▶ Problem to solve: Begin at the line containing "[Instagram] (360, 830)" in the records below, end at the line containing "Shop Clothing", and retype each line in that span exactly. No other line and no image should appear.

[Stored data]
::::::::

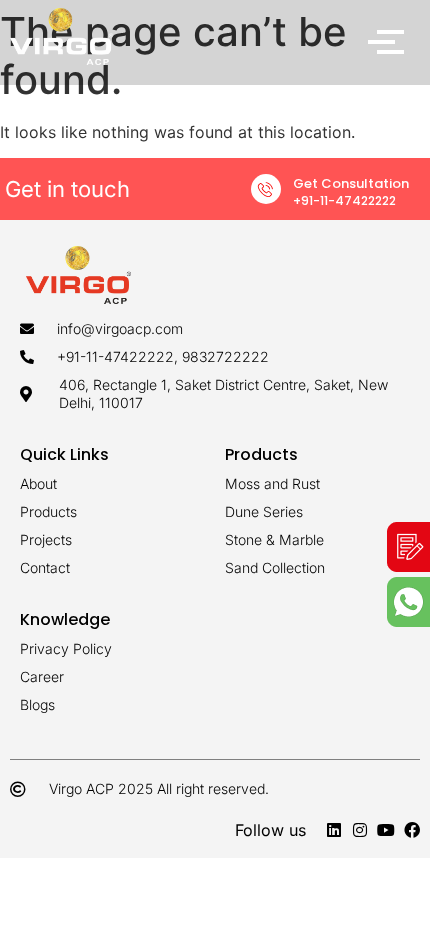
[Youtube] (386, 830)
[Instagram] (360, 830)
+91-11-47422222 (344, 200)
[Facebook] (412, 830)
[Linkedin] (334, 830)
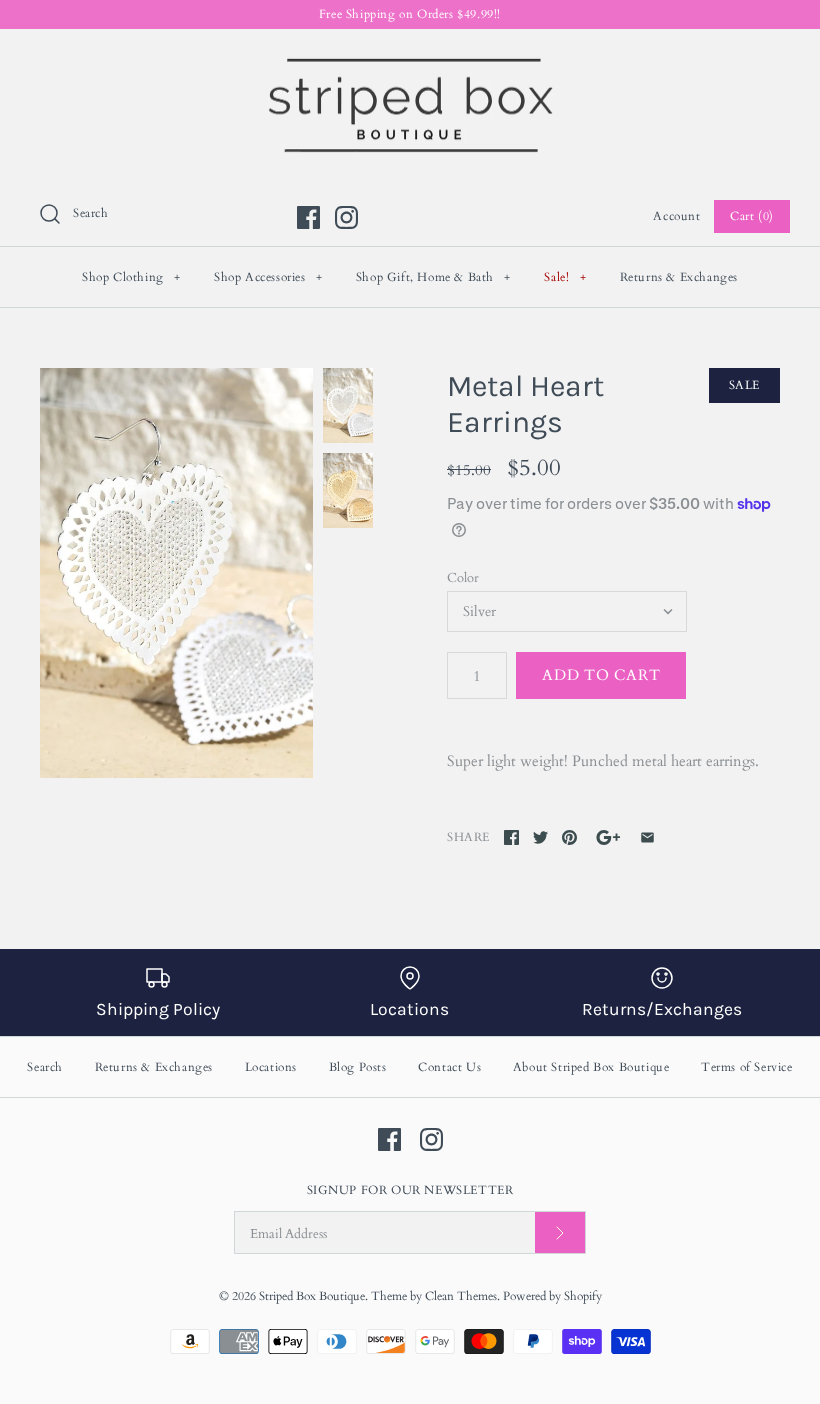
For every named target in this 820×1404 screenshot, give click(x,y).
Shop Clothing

::::::::

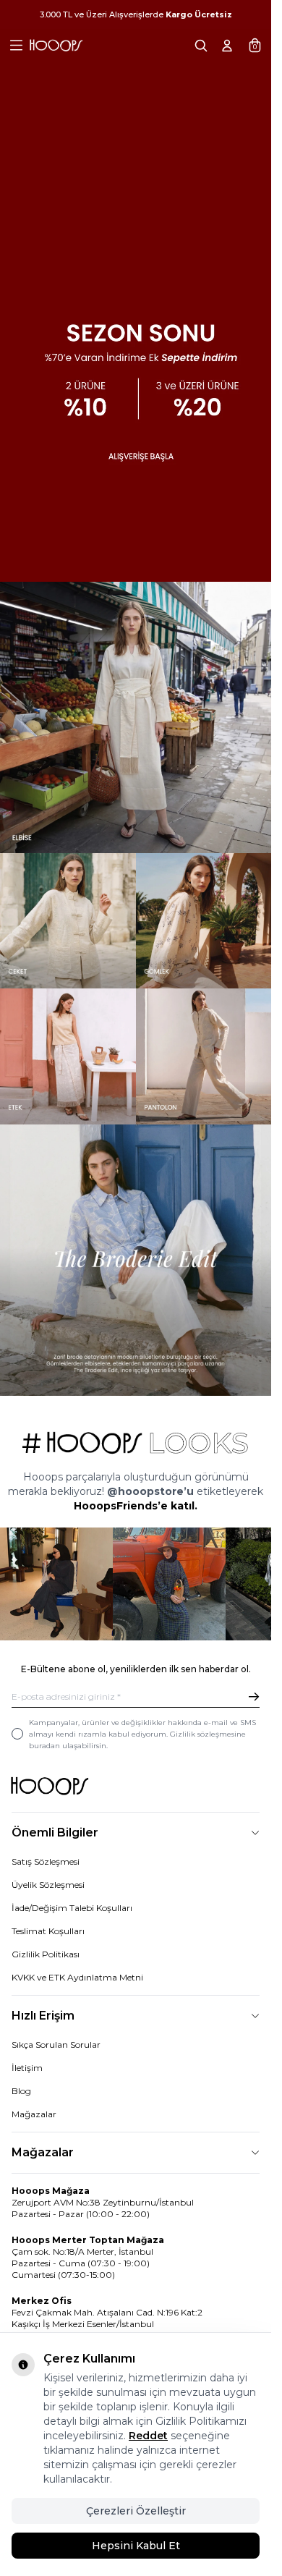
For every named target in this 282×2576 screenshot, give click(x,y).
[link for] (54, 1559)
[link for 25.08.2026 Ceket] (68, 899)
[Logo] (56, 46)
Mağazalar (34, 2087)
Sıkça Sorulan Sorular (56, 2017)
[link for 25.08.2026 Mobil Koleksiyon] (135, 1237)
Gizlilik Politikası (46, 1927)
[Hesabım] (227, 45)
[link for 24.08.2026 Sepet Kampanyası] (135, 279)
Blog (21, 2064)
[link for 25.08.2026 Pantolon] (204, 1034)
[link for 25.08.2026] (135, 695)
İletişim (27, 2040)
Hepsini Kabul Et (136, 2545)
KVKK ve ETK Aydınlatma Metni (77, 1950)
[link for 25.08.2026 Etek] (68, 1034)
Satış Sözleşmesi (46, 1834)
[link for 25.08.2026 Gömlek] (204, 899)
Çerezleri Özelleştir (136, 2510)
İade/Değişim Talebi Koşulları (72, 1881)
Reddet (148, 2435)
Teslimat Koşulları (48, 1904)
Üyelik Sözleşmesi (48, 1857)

::::::::

▶ Completed exercise:
[Instagram] (360, 830)
+91-11-47422222 (344, 200)
[Facebook] (412, 830)
[Linkedin] (334, 830)
For every named target in this 820×1404 screenshot, give click(x,y).
Shop Clothing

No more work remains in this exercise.